What is needed is an exact copy of all the entries below.

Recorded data
=== Section Start ===
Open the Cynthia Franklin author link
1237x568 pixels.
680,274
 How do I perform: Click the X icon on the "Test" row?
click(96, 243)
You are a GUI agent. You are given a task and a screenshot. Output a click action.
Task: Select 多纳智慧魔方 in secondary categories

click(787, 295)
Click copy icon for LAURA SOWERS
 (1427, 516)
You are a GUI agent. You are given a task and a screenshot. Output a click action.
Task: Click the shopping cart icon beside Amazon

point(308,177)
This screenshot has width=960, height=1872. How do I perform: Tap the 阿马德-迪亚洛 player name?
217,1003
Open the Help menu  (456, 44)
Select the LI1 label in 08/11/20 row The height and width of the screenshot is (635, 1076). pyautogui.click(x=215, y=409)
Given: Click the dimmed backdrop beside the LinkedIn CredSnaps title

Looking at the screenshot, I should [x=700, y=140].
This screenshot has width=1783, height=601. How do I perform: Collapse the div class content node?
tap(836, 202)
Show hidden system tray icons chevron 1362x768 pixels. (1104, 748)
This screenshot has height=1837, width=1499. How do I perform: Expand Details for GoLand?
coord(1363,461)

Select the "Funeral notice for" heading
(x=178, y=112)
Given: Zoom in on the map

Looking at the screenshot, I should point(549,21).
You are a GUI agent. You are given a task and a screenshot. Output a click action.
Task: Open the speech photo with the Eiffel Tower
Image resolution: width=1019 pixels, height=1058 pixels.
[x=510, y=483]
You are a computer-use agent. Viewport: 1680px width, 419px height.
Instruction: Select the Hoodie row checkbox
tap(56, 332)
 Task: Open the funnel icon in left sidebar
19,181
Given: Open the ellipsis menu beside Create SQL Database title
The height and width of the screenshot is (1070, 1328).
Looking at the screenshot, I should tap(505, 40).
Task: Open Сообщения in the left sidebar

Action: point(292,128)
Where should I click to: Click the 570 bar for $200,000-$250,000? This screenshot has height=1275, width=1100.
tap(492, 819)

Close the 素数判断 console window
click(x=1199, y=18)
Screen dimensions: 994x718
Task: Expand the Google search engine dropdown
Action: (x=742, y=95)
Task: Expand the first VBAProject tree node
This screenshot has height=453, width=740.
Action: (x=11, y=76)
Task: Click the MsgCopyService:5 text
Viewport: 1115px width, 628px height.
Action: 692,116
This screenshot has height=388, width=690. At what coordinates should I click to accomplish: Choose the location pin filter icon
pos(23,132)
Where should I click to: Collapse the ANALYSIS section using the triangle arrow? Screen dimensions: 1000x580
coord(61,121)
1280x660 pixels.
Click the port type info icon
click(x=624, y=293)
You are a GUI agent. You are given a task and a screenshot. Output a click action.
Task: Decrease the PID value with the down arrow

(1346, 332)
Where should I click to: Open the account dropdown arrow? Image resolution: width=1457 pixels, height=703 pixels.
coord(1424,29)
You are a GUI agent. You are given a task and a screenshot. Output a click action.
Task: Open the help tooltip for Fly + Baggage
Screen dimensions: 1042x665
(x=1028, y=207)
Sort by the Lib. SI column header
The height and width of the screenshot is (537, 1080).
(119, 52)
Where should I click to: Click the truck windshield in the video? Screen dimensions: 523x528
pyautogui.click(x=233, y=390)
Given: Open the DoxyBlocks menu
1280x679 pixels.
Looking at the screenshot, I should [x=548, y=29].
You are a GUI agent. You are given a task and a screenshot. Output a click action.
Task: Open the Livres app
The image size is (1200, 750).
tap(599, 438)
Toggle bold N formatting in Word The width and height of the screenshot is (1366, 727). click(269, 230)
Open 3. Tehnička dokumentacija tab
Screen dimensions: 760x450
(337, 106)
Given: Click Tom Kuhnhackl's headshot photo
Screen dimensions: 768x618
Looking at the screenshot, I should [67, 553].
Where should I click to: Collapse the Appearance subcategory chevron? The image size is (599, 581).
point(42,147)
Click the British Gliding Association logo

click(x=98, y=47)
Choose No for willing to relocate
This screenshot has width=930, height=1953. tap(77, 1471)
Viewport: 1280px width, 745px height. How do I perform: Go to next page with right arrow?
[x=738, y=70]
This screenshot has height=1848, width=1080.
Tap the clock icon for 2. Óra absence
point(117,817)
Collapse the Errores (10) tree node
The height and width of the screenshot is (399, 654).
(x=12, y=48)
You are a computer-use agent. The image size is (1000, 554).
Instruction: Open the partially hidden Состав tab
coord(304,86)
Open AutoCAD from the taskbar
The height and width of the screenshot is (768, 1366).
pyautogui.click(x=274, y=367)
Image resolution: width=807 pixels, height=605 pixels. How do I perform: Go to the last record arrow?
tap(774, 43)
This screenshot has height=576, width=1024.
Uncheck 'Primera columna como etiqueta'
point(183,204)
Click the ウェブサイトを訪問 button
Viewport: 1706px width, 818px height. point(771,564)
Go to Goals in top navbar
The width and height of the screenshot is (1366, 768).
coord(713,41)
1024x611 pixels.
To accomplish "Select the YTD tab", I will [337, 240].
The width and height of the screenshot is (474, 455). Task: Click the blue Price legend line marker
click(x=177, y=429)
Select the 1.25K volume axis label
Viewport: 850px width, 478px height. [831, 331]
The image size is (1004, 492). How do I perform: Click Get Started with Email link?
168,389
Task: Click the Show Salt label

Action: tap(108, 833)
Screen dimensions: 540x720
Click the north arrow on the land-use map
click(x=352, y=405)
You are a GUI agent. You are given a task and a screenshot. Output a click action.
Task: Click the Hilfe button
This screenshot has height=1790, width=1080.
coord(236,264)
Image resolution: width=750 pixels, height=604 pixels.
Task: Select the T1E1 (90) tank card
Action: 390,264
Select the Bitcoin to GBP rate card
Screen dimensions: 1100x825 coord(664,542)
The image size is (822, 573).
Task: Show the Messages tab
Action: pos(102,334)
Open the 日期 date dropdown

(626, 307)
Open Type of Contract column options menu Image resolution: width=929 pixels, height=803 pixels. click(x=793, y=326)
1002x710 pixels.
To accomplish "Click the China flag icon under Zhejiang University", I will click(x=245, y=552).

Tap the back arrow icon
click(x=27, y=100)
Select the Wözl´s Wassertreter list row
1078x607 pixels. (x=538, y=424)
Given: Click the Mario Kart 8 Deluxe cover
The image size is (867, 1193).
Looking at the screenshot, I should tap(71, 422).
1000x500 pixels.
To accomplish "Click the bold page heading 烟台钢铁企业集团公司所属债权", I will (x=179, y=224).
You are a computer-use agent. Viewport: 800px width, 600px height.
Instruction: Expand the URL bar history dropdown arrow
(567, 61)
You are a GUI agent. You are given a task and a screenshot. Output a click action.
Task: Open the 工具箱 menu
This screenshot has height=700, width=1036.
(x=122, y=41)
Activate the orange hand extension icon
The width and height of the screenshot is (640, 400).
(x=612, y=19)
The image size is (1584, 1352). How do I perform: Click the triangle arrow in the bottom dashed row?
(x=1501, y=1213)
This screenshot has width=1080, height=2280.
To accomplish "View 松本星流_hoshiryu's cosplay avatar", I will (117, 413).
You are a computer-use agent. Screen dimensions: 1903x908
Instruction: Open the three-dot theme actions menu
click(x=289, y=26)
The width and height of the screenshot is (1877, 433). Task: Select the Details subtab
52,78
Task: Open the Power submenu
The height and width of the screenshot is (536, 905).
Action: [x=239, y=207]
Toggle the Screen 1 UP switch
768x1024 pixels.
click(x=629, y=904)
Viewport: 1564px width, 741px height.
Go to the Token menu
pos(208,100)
=== Section End ===
- [Response box]:
Open the Cynthia Franklin author link
1237x568 pixels.
680,274
 How do I perform: Click the X icon on the "Test" row?
click(96, 243)
You are a GUI agent. You are given a task and a screenshot. Output a click action.
Task: Select 多纳智慧魔方 in secondary categories

click(787, 295)
Click copy icon for LAURA SOWERS
 (1427, 516)
You are a GUI agent. You are given a task and a screenshot. Output a click action.
Task: Click the shopping cart icon beside Amazon

point(308,177)
This screenshot has width=960, height=1872. How do I perform: Tap the 阿马德-迪亚洛 player name?
217,1003
Open the Help menu  (456, 44)
Select the LI1 label in 08/11/20 row The height and width of the screenshot is (635, 1076). pyautogui.click(x=215, y=409)
Given: Click the dimmed backdrop beside the LinkedIn CredSnaps title

Looking at the screenshot, I should [x=700, y=140].
This screenshot has width=1783, height=601. How do I perform: Collapse the div class content node?
tap(836, 202)
Show hidden system tray icons chevron 1362x768 pixels. (1104, 748)
This screenshot has height=1837, width=1499. How do I perform: Expand Details for GoLand?
coord(1363,461)

Select the "Funeral notice for" heading
(x=178, y=112)
Given: Zoom in on the map

Looking at the screenshot, I should point(549,21).
You are a GUI agent. You are given a task and a screenshot. Output a click action.
Task: Open the speech photo with the Eiffel Tower
Image resolution: width=1019 pixels, height=1058 pixels.
[x=510, y=483]
You are a computer-use agent. Viewport: 1680px width, 419px height.
Instruction: Select the Hoodie row checkbox
tap(56, 332)
 Task: Open the funnel icon in left sidebar
19,181
Given: Open the ellipsis menu beside Create SQL Database title
The height and width of the screenshot is (1070, 1328).
Looking at the screenshot, I should tap(505, 40).
Task: Open Сообщения in the left sidebar

Action: point(292,128)
Where should I click to: Click the 570 bar for $200,000-$250,000? This screenshot has height=1275, width=1100.
tap(492, 819)

Close the 素数判断 console window
click(x=1199, y=18)
Screen dimensions: 994x718
Task: Expand the Google search engine dropdown
Action: (x=742, y=95)
Task: Expand the first VBAProject tree node
This screenshot has height=453, width=740.
Action: (x=11, y=76)
Task: Click the MsgCopyService:5 text
Viewport: 1115px width, 628px height.
Action: 692,116
This screenshot has height=388, width=690. At what coordinates should I click to accomplish: Choose the location pin filter icon
pos(23,132)
Where should I click to: Collapse the ANALYSIS section using the triangle arrow? Screen dimensions: 1000x580
coord(61,121)
1280x660 pixels.
Click the port type info icon
click(x=624, y=293)
You are a GUI agent. You are given a task and a screenshot. Output a click action.
Task: Decrease the PID value with the down arrow

(1346, 332)
Where should I click to: Open the account dropdown arrow? Image resolution: width=1457 pixels, height=703 pixels.
coord(1424,29)
You are a GUI agent. You are given a task and a screenshot. Output a click action.
Task: Open the help tooltip for Fly + Baggage
Screen dimensions: 1042x665
(x=1028, y=207)
Sort by the Lib. SI column header
The height and width of the screenshot is (537, 1080).
(119, 52)
Where should I click to: Click the truck windshield in the video? Screen dimensions: 523x528
pyautogui.click(x=233, y=390)
Given: Open the DoxyBlocks menu
1280x679 pixels.
Looking at the screenshot, I should [x=548, y=29].
You are a GUI agent. You are given a task and a screenshot. Output a click action.
Task: Open the Livres app
The image size is (1200, 750).
tap(599, 438)
Toggle bold N formatting in Word The width and height of the screenshot is (1366, 727). click(269, 230)
Open 3. Tehnička dokumentacija tab
Screen dimensions: 760x450
(337, 106)
Given: Click Tom Kuhnhackl's headshot photo
Screen dimensions: 768x618
Looking at the screenshot, I should [67, 553].
Where should I click to: Collapse the Appearance subcategory chevron? The image size is (599, 581).
point(42,147)
Click the British Gliding Association logo

click(x=98, y=47)
Choose No for willing to relocate
This screenshot has width=930, height=1953. tap(77, 1471)
Viewport: 1280px width, 745px height. How do I perform: Go to next page with right arrow?
[x=738, y=70]
This screenshot has height=1848, width=1080.
Tap the clock icon for 2. Óra absence
point(117,817)
Collapse the Errores (10) tree node
The height and width of the screenshot is (399, 654).
(x=12, y=48)
You are a computer-use agent. The image size is (1000, 554).
Instruction: Open the partially hidden Состав tab
coord(304,86)
Open AutoCAD from the taskbar
The height and width of the screenshot is (768, 1366).
pyautogui.click(x=274, y=367)
Image resolution: width=807 pixels, height=605 pixels. How do I perform: Go to the last record arrow?
tap(774, 43)
This screenshot has height=576, width=1024.
Uncheck 'Primera columna como etiqueta'
point(183,204)
Click the ウェブサイトを訪問 button
Viewport: 1706px width, 818px height. point(771,564)
Go to Goals in top navbar
The width and height of the screenshot is (1366, 768).
coord(713,41)
1024x611 pixels.
To accomplish "Select the YTD tab", I will [337, 240].
The width and height of the screenshot is (474, 455). Task: Click the blue Price legend line marker
click(x=177, y=429)
Select the 1.25K volume axis label
Viewport: 850px width, 478px height. [831, 331]
The image size is (1004, 492). How do I perform: Click Get Started with Email link?
168,389
Task: Click the Show Salt label

Action: tap(108, 833)
Screen dimensions: 540x720
Click the north arrow on the land-use map
click(x=352, y=405)
You are a GUI agent. You are given a task and a screenshot. Output a click action.
Task: Click the Hilfe button
This screenshot has height=1790, width=1080.
coord(236,264)
Image resolution: width=750 pixels, height=604 pixels.
Task: Select the T1E1 (90) tank card
Action: 390,264
Select the Bitcoin to GBP rate card
Screen dimensions: 1100x825 coord(664,542)
The image size is (822, 573).
Task: Show the Messages tab
Action: pos(102,334)
Open the 日期 date dropdown

(626, 307)
Open Type of Contract column options menu Image resolution: width=929 pixels, height=803 pixels. click(x=793, y=326)
1002x710 pixels.
To accomplish "Click the China flag icon under Zhejiang University", I will click(x=245, y=552).

Tap the back arrow icon
click(x=27, y=100)
Select the Wözl´s Wassertreter list row
1078x607 pixels. (x=538, y=424)
Given: Click the Mario Kart 8 Deluxe cover
The image size is (867, 1193).
Looking at the screenshot, I should tap(71, 422).
1000x500 pixels.
To accomplish "Click the bold page heading 烟台钢铁企业集团公司所属债权", I will (x=179, y=224).
You are a computer-use agent. Viewport: 800px width, 600px height.
Instruction: Expand the URL bar history dropdown arrow
(567, 61)
You are a GUI agent. You are given a task and a screenshot. Output a click action.
Task: Open the 工具箱 menu
This screenshot has height=700, width=1036.
(x=122, y=41)
Activate the orange hand extension icon
The width and height of the screenshot is (640, 400).
(x=612, y=19)
The image size is (1584, 1352). How do I perform: Click the triangle arrow in the bottom dashed row?
(x=1501, y=1213)
This screenshot has width=1080, height=2280.
To accomplish "View 松本星流_hoshiryu's cosplay avatar", I will (117, 413).
You are a computer-use agent. Screen dimensions: 1903x908
Instruction: Open the three-dot theme actions menu
click(x=289, y=26)
The width and height of the screenshot is (1877, 433). Task: Select the Details subtab
52,78
Task: Open the Power submenu
The height and width of the screenshot is (536, 905).
Action: [x=239, y=207]
Toggle the Screen 1 UP switch
768x1024 pixels.
click(x=629, y=904)
Viewport: 1564px width, 741px height.
Go to the Token menu
pos(208,100)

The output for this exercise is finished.